TASK TO COMPLETE: Word for word, the records below are to be set down again.

[Stored records]
= Beginning of Section =

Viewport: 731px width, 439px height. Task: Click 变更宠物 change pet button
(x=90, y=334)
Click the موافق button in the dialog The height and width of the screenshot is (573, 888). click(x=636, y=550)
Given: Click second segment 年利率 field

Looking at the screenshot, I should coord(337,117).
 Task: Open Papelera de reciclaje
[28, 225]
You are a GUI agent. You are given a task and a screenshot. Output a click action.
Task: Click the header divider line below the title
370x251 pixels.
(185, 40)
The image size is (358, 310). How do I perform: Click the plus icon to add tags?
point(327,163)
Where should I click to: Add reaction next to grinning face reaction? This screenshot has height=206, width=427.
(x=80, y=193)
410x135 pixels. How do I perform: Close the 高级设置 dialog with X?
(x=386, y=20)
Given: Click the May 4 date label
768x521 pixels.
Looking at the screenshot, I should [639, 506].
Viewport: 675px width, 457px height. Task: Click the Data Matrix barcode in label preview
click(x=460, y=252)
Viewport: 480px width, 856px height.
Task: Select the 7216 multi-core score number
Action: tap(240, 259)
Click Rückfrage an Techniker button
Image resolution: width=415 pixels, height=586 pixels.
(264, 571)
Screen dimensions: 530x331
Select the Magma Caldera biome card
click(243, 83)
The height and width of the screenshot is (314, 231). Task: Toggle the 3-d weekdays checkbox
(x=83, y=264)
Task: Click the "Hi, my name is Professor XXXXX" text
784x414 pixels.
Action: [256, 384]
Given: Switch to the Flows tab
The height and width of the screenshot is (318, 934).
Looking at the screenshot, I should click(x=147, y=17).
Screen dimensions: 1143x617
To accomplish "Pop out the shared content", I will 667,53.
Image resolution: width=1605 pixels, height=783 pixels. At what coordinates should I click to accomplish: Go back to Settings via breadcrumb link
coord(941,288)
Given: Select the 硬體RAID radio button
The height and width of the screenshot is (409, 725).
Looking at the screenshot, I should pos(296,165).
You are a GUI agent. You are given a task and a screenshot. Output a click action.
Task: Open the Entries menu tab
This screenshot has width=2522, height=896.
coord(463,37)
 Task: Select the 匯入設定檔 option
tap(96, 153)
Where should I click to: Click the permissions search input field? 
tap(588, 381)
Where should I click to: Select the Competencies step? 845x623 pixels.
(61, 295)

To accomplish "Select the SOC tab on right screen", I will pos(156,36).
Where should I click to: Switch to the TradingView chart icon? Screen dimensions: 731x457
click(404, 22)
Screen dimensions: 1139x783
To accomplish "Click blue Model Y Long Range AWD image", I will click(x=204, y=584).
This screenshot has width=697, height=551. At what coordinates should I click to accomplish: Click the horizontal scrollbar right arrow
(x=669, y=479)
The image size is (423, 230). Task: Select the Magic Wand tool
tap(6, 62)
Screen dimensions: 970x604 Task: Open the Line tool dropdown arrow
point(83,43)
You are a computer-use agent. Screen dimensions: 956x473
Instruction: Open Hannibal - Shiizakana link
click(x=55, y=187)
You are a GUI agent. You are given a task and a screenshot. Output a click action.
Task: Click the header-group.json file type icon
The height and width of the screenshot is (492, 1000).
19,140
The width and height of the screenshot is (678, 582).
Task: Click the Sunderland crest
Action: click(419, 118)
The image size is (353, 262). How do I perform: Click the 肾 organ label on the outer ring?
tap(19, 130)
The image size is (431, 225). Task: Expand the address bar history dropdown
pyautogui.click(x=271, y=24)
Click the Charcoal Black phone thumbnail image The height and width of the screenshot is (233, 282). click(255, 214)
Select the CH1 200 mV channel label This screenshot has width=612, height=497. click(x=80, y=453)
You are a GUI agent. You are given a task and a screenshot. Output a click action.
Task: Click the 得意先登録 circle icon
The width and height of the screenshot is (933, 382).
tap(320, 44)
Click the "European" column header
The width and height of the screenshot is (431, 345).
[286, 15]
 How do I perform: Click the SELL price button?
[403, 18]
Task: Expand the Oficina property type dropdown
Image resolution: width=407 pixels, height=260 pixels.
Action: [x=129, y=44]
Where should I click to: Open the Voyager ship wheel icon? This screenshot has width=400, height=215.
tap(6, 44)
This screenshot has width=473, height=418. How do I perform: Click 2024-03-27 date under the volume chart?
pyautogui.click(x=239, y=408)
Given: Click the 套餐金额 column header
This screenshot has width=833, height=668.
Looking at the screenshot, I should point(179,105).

= End of Section =

WRITTEN ANSWER:
Viewport: 731px width, 439px height. Task: Click 变更宠物 change pet button
(x=90, y=334)
Click the موافق button in the dialog The height and width of the screenshot is (573, 888). click(x=636, y=550)
Given: Click second segment 年利率 field

Looking at the screenshot, I should coord(337,117).
 Task: Open Papelera de reciclaje
[28, 225]
You are a GUI agent. You are given a task and a screenshot. Output a click action.
Task: Click the header divider line below the title
370x251 pixels.
(185, 40)
The image size is (358, 310). How do I perform: Click the plus icon to add tags?
point(327,163)
Where should I click to: Add reaction next to grinning face reaction? This screenshot has height=206, width=427.
(x=80, y=193)
410x135 pixels. How do I perform: Close the 高级设置 dialog with X?
(x=386, y=20)
Given: Click the May 4 date label
768x521 pixels.
Looking at the screenshot, I should [639, 506].
Viewport: 675px width, 457px height. Task: Click the Data Matrix barcode in label preview
click(x=460, y=252)
Viewport: 480px width, 856px height.
Task: Select the 7216 multi-core score number
Action: tap(240, 259)
Click Rückfrage an Techniker button
Image resolution: width=415 pixels, height=586 pixels.
(264, 571)
Screen dimensions: 530x331
Select the Magma Caldera biome card
click(243, 83)
The height and width of the screenshot is (314, 231). Task: Toggle the 3-d weekdays checkbox
(x=83, y=264)
Task: Click the "Hi, my name is Professor XXXXX" text
784x414 pixels.
Action: [256, 384]
Given: Switch to the Flows tab
The height and width of the screenshot is (318, 934).
Looking at the screenshot, I should click(x=147, y=17).
Screen dimensions: 1143x617
To accomplish "Pop out the shared content", I will 667,53.
Image resolution: width=1605 pixels, height=783 pixels. At what coordinates should I click to accomplish: Go back to Settings via breadcrumb link
coord(941,288)
Given: Select the 硬體RAID radio button
The height and width of the screenshot is (409, 725).
Looking at the screenshot, I should pos(296,165).
You are a GUI agent. You are given a task and a screenshot. Output a click action.
Task: Open the Entries menu tab
This screenshot has width=2522, height=896.
coord(463,37)
 Task: Select the 匯入設定檔 option
tap(96, 153)
Where should I click to: Click the permissions search input field? 
tap(588, 381)
Where should I click to: Select the Competencies step? 845x623 pixels.
(61, 295)

To accomplish "Select the SOC tab on right screen", I will pos(156,36).
Where should I click to: Switch to the TradingView chart icon? Screen dimensions: 731x457
click(404, 22)
Screen dimensions: 1139x783
To accomplish "Click blue Model Y Long Range AWD image", I will click(x=204, y=584).
This screenshot has width=697, height=551. At what coordinates should I click to accomplish: Click the horizontal scrollbar right arrow
(x=669, y=479)
The image size is (423, 230). Task: Select the Magic Wand tool
tap(6, 62)
Screen dimensions: 970x604 Task: Open the Line tool dropdown arrow
point(83,43)
You are a computer-use agent. Screen dimensions: 956x473
Instruction: Open Hannibal - Shiizakana link
click(x=55, y=187)
You are a GUI agent. You are given a task and a screenshot. Output a click action.
Task: Click the header-group.json file type icon
The height and width of the screenshot is (492, 1000).
19,140
The width and height of the screenshot is (678, 582).
Task: Click the Sunderland crest
Action: click(419, 118)
The image size is (353, 262). How do I perform: Click the 肾 organ label on the outer ring?
tap(19, 130)
The image size is (431, 225). Task: Expand the address bar history dropdown
pyautogui.click(x=271, y=24)
Click the Charcoal Black phone thumbnail image The height and width of the screenshot is (233, 282). click(255, 214)
Select the CH1 200 mV channel label This screenshot has width=612, height=497. click(x=80, y=453)
You are a GUI agent. You are given a task and a screenshot. Output a click action.
Task: Click the 得意先登録 circle icon
The width and height of the screenshot is (933, 382).
tap(320, 44)
Click the "European" column header
The width and height of the screenshot is (431, 345).
[286, 15]
 How do I perform: Click the SELL price button?
[403, 18]
Task: Expand the Oficina property type dropdown
Image resolution: width=407 pixels, height=260 pixels.
Action: [x=129, y=44]
Where should I click to: Open the Voyager ship wheel icon? This screenshot has width=400, height=215.
tap(6, 44)
This screenshot has width=473, height=418. How do I perform: Click 2024-03-27 date under the volume chart?
pyautogui.click(x=239, y=408)
Given: Click the 套餐金额 column header
This screenshot has width=833, height=668.
Looking at the screenshot, I should point(179,105).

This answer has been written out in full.